From the entries below, retype only the lines from the one with "Hire Equipment (631, 17)" through the one with "Incontinence (462, 172)", exactly as written.

# [Provided data]
-----

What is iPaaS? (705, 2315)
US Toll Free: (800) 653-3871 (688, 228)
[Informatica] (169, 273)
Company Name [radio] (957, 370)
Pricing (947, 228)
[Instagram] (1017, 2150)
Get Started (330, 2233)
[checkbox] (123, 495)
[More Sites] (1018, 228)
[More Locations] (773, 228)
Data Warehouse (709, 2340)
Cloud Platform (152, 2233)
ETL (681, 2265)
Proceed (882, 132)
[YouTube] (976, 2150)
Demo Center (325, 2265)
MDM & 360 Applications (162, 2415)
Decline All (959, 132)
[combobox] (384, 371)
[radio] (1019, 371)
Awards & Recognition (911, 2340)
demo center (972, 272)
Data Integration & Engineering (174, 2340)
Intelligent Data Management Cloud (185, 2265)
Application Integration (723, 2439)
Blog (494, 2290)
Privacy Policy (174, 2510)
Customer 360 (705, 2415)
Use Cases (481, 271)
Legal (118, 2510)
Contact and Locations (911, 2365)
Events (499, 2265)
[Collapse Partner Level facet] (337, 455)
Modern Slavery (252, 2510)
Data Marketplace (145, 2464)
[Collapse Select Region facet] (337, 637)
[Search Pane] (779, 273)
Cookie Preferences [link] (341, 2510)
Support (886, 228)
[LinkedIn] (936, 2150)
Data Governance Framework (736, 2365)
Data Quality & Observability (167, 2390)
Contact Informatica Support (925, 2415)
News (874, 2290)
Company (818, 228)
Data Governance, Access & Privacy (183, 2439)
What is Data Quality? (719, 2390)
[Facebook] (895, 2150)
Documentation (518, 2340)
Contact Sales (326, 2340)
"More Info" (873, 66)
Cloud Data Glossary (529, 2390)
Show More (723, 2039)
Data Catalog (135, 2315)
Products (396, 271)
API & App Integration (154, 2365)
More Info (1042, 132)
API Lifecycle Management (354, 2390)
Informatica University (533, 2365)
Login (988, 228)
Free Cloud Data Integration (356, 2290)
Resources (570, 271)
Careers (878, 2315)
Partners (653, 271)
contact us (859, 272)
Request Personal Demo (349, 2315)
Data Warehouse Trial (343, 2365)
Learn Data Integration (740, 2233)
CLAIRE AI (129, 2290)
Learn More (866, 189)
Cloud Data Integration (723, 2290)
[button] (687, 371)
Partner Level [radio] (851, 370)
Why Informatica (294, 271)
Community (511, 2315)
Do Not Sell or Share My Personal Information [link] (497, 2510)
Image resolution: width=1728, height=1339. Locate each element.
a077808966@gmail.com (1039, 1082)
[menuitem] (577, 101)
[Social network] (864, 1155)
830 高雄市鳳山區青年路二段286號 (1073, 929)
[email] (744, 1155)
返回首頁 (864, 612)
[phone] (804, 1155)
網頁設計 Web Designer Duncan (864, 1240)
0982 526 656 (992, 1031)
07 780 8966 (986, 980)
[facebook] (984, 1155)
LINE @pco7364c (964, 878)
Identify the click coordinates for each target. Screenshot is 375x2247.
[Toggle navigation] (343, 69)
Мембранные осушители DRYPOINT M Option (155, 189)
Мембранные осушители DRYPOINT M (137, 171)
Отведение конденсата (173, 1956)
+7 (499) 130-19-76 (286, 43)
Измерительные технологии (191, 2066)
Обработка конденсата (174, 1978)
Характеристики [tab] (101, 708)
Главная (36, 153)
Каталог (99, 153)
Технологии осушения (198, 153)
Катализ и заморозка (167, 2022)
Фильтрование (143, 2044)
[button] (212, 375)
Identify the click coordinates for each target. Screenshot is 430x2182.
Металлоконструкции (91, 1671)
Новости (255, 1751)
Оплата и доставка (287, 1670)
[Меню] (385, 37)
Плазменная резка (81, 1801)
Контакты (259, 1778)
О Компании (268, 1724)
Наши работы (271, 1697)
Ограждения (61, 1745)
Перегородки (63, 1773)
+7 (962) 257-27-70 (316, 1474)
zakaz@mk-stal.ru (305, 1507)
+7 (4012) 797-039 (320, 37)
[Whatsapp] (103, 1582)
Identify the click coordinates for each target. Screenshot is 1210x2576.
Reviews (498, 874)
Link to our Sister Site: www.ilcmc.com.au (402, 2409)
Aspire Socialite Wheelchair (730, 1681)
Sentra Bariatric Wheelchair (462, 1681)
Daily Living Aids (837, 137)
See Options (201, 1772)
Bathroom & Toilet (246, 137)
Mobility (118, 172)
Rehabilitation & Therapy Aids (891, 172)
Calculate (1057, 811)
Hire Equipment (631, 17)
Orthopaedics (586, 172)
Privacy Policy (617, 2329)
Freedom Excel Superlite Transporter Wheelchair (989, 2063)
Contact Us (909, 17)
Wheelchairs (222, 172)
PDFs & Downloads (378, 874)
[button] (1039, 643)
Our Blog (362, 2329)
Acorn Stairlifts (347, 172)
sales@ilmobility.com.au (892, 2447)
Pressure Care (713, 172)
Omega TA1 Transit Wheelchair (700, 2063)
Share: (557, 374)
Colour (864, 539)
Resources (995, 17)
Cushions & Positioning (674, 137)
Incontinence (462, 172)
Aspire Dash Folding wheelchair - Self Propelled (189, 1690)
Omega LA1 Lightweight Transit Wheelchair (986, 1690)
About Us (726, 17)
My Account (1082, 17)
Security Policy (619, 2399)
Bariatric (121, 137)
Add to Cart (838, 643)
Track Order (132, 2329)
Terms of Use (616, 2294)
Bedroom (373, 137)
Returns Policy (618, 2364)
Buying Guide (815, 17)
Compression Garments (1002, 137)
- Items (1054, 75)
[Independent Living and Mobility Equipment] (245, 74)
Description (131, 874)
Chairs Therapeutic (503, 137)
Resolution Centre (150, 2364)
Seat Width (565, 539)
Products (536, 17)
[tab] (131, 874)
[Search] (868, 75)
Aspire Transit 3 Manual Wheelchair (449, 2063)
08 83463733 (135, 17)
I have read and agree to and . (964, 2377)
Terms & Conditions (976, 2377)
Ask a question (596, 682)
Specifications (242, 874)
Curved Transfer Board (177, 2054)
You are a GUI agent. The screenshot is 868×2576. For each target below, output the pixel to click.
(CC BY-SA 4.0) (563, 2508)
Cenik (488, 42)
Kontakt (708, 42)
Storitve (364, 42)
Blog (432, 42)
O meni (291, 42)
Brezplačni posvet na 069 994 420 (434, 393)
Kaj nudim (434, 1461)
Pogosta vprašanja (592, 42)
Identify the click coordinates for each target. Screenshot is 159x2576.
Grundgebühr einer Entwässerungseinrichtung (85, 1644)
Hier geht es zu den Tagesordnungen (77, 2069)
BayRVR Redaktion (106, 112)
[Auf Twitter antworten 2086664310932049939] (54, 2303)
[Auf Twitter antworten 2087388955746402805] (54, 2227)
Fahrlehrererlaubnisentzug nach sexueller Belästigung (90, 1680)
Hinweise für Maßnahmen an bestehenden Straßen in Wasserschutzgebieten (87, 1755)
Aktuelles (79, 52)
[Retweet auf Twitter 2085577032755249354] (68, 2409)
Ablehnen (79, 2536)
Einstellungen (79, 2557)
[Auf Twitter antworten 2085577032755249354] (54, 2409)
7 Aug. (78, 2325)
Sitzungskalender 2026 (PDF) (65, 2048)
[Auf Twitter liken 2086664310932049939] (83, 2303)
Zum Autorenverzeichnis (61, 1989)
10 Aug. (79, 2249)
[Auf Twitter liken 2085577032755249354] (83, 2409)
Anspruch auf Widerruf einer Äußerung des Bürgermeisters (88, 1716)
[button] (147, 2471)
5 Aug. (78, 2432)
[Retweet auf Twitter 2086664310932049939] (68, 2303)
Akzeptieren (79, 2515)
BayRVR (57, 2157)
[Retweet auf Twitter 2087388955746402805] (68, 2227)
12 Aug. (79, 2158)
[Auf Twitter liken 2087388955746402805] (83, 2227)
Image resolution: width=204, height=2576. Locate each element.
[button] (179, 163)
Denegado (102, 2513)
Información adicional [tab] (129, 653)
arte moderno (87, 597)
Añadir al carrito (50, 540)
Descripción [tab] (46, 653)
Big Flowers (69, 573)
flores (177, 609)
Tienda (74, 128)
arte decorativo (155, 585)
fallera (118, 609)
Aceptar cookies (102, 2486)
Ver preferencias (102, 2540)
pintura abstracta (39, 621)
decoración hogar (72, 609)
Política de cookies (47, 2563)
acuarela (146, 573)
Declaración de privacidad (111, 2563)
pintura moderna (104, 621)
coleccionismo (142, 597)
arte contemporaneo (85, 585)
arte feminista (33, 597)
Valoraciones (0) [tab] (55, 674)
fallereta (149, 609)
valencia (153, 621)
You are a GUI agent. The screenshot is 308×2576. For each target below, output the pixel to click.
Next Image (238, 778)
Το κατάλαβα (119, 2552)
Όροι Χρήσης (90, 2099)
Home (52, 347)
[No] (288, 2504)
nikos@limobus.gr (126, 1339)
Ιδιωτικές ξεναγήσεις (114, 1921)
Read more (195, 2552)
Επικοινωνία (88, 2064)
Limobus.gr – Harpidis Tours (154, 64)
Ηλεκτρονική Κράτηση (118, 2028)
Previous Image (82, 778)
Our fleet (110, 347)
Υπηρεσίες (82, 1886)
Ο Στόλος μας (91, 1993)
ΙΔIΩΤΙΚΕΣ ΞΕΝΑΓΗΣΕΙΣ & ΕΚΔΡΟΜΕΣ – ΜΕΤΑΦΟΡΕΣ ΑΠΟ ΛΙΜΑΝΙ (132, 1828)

-----

# [Exercise answer]
Hire Equipment (631, 17)
Orthopaedics (586, 172)
Privacy Policy (617, 2329)
Freedom Excel Superlite Transporter Wheelchair (989, 2063)
Contact Us (909, 17)
Wheelchairs (222, 172)
PDFs & Downloads (378, 874)
[button] (1039, 643)
Our Blog (362, 2329)
Acorn Stairlifts (347, 172)
sales@ilmobility.com.au (892, 2447)
Pressure Care (713, 172)
Omega TA1 Transit Wheelchair (700, 2063)
Share: (557, 374)
Colour (864, 539)
Resources (995, 17)
Cushions & Positioning (674, 137)
Incontinence (462, 172)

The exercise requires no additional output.